The usual in-place version compresses away the first dimension.

This is not a single-source algorithm at all. It is all-pairs DP over intermediate-vertex sets.

6. Reverse Shortest Paths Are The Same Problem

If you need distances to one fixed target in a directed graph:

  • reverse all edges
  • run the same single-source algorithm from the target

This works because every path from u to t in the original graph corresponds to a path from t to u in the reversed graph with the same total weight.

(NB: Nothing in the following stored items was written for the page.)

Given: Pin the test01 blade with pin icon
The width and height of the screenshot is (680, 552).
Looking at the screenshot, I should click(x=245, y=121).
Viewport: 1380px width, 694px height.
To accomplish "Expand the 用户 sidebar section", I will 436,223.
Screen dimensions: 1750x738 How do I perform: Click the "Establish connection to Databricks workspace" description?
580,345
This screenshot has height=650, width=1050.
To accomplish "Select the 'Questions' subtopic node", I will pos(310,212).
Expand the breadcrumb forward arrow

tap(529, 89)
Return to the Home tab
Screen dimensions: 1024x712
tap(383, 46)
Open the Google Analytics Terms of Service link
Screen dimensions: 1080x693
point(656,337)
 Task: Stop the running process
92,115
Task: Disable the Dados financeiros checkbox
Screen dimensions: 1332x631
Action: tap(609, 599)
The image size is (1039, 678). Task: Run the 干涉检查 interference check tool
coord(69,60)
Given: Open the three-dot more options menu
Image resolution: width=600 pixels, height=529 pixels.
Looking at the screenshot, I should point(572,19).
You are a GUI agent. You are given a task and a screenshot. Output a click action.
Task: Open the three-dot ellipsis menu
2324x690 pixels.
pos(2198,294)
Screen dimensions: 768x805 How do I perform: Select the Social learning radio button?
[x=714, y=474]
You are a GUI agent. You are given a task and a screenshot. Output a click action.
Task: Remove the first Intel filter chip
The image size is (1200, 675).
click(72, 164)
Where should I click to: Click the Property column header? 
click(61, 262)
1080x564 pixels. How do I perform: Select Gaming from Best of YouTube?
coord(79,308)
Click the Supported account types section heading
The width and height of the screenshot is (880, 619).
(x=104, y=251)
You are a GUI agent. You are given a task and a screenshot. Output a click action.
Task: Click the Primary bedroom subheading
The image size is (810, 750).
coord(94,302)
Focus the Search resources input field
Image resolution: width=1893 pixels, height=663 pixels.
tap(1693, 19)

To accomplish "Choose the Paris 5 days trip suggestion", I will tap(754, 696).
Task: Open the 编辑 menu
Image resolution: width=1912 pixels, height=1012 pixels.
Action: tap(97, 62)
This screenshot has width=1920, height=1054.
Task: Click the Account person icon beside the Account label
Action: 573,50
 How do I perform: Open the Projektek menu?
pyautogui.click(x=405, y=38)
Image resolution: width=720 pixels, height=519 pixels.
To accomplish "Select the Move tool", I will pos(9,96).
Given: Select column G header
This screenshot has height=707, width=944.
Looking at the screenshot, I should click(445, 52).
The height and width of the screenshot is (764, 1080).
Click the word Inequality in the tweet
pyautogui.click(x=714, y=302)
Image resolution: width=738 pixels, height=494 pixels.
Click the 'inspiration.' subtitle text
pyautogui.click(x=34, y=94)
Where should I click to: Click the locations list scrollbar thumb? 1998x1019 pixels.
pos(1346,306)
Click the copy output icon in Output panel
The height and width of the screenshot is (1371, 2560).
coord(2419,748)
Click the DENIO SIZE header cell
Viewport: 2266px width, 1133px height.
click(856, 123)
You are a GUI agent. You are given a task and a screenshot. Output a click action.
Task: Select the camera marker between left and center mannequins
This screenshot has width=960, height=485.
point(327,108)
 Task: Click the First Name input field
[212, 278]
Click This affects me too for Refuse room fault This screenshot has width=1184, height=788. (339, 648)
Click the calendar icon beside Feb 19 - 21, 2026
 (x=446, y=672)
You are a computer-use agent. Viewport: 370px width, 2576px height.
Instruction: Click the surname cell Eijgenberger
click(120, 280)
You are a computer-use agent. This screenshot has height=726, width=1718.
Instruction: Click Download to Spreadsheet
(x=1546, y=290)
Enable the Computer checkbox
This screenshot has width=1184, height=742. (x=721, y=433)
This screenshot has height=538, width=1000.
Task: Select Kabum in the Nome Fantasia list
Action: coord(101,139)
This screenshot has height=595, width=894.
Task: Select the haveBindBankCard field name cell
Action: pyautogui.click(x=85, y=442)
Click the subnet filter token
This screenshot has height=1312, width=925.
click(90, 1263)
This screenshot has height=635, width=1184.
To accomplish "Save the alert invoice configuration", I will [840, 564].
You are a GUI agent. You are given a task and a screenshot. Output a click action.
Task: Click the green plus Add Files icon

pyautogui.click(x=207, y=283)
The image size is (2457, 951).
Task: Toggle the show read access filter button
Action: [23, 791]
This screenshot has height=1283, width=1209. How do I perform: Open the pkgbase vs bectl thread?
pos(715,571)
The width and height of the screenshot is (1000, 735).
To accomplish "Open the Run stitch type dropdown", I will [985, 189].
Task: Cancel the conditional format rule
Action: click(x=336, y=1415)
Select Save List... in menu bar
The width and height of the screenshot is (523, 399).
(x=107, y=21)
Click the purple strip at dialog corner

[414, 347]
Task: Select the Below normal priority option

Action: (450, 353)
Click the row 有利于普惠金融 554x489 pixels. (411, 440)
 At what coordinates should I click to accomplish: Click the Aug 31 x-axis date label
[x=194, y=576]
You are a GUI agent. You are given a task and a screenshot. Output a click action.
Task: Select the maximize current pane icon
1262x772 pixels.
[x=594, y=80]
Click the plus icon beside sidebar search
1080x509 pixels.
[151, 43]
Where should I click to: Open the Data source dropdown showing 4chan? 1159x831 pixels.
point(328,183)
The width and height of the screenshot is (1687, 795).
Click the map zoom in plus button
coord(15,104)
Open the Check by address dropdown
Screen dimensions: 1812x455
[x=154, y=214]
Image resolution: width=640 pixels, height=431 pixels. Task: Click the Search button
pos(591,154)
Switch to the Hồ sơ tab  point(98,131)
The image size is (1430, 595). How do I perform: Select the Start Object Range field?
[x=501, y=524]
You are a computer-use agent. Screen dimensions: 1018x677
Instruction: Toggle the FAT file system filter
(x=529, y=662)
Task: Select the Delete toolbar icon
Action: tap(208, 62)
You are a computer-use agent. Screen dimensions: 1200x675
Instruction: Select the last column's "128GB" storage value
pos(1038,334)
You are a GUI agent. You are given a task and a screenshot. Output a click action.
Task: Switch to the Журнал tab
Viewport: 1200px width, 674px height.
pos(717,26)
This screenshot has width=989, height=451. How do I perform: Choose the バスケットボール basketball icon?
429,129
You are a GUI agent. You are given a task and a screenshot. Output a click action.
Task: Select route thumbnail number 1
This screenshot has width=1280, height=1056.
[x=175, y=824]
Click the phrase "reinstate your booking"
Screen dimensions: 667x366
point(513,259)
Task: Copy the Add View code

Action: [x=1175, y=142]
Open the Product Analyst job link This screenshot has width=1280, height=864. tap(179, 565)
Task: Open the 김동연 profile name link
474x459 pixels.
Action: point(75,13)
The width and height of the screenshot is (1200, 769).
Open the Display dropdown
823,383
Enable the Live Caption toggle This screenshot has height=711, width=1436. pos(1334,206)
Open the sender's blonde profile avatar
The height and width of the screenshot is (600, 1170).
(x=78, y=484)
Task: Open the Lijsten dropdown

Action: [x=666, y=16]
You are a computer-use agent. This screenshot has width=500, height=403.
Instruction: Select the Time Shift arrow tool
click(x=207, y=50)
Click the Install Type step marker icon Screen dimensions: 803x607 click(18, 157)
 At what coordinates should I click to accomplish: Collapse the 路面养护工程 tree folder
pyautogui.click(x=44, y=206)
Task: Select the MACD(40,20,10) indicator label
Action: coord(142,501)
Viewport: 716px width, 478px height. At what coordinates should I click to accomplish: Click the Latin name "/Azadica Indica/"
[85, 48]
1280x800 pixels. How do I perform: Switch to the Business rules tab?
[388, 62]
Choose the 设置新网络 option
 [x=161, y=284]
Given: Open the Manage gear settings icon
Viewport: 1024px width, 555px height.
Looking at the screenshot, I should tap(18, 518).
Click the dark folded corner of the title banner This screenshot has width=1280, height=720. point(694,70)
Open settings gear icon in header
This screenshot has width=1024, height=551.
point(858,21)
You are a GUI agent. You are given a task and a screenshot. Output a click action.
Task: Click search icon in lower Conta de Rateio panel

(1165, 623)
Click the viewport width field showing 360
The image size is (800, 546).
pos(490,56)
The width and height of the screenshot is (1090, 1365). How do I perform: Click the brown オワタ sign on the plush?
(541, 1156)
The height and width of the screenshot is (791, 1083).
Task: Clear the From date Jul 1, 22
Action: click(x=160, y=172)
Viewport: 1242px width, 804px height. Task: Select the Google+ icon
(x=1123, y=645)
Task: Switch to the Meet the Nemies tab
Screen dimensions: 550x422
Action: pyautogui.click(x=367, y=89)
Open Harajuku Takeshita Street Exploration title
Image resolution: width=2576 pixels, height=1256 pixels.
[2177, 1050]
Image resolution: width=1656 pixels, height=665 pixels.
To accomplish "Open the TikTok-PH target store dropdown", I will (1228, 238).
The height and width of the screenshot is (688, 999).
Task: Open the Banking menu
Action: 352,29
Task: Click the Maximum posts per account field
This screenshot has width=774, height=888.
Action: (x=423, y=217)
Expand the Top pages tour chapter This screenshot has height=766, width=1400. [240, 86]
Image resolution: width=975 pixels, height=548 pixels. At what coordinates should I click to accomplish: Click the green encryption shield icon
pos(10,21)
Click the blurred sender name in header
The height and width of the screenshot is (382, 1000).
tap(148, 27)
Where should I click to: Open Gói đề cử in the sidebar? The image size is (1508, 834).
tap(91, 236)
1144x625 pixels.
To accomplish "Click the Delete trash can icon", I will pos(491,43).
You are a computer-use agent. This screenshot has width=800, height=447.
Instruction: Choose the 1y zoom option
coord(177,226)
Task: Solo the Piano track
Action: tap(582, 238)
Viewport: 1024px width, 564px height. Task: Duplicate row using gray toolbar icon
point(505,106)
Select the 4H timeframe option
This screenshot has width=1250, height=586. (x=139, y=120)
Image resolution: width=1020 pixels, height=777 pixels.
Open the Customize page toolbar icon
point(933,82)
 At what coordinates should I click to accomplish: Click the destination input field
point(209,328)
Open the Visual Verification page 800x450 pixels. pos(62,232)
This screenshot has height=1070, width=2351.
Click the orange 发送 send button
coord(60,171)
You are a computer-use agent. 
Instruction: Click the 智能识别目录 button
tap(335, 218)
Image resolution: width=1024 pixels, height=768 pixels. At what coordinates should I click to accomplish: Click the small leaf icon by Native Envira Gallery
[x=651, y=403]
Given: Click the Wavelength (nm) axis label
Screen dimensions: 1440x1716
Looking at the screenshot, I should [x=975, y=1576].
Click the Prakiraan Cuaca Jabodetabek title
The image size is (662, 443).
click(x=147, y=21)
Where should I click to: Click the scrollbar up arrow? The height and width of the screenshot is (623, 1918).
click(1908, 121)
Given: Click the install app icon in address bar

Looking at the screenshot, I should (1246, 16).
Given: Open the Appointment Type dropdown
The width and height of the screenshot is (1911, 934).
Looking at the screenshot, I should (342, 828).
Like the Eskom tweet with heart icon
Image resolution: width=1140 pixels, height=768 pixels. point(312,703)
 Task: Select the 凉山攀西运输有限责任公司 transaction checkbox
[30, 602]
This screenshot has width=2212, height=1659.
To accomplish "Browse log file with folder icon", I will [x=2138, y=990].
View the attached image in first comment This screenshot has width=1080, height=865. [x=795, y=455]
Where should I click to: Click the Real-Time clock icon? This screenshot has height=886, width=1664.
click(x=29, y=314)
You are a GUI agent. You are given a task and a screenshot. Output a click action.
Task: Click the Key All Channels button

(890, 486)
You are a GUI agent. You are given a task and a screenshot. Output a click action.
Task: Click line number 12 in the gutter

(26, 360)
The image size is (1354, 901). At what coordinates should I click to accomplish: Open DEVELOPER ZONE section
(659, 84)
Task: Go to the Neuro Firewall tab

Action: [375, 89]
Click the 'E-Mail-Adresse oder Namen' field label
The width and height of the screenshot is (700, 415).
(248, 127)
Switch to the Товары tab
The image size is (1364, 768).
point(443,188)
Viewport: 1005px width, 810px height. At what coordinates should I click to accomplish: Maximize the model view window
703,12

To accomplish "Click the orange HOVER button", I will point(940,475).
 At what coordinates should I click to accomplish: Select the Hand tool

This modeling trick is one of the highest-value shortest-path habits in contests.

Complexity And Tradeoffs

Let n = |V| and m = |E|.

Typical bounds:

  • BFS: O(n + m)
  • 0-1 BFS: O(n + m)
  • Dijkstra with binary heap: O((n + m) log n)
  • Bellman-Ford: O(nm)
  • Floyd-Warshall: O(n^3)

Practical tradeoffs:

Tool Best when Time Main tradeoff
BFS unweighted graph / unit costs linear only valid for unit weights
0-1 BFS weights in {0, 1} linear specialized model
Dijkstra nonnegative weights near-linear on sparse graphs fails on negative edges
Bellman-Ford negative edges or negative-cycle detection slower but general too expensive if nonnegative structure exists
Floyd-Warshall all-pairs on small n, dense graphs, clean DP transitions cubic impossible on large n

Rule of thumb:

  • use the simplest valid model
  • weighted algorithms are not automatically better
  • if all-pairs is truly the task and n is small, Floyd-Warshall may be cleaner than many single-source runs

Variant Chooser

Situation Best first tool Why it fits Main danger
unweighted / every move costs 1 BFS layer order is exact shortest-path order overengineering with Dijkstra
weights only 0 or 1 0-1 BFS deque maintains distance order cheaply treating it as plain BFS
sparse graph, nonnegative weights Dijkstra greedy finalization is valid stale heap entries or negative edges
negative edges, no huge constraints Bellman-Ford repeated relaxations remain valid forgetting reachable negative-cycle logic
all-pairs, n small Floyd-Warshall direct DP on intermediates using it when n is too large
many queries to one target reverse graph + one shortest-path run distances to target become distances from source in reversed graph forgetting to reverse directed edges
DAG shortest paths topological DP no cycles, one pass in topological order using heavier machinery than needed

Two quick reject rules:

  • negative edge present -> reject Dijkstra immediately
  • unit-weight graph -> reject Dijkstra unless there is some extra modeling reason

Beyond The Core Family

This page is deliberately centered on the core contest family:

  • BFS
  • 0-1 BFS
  • Dijkstra
  • Bellman-Ford
  • Floyd-Warshall
  • DAG shortest paths

Those are the tools that solve the overwhelming majority of shortest-path tasks in standard contest sets.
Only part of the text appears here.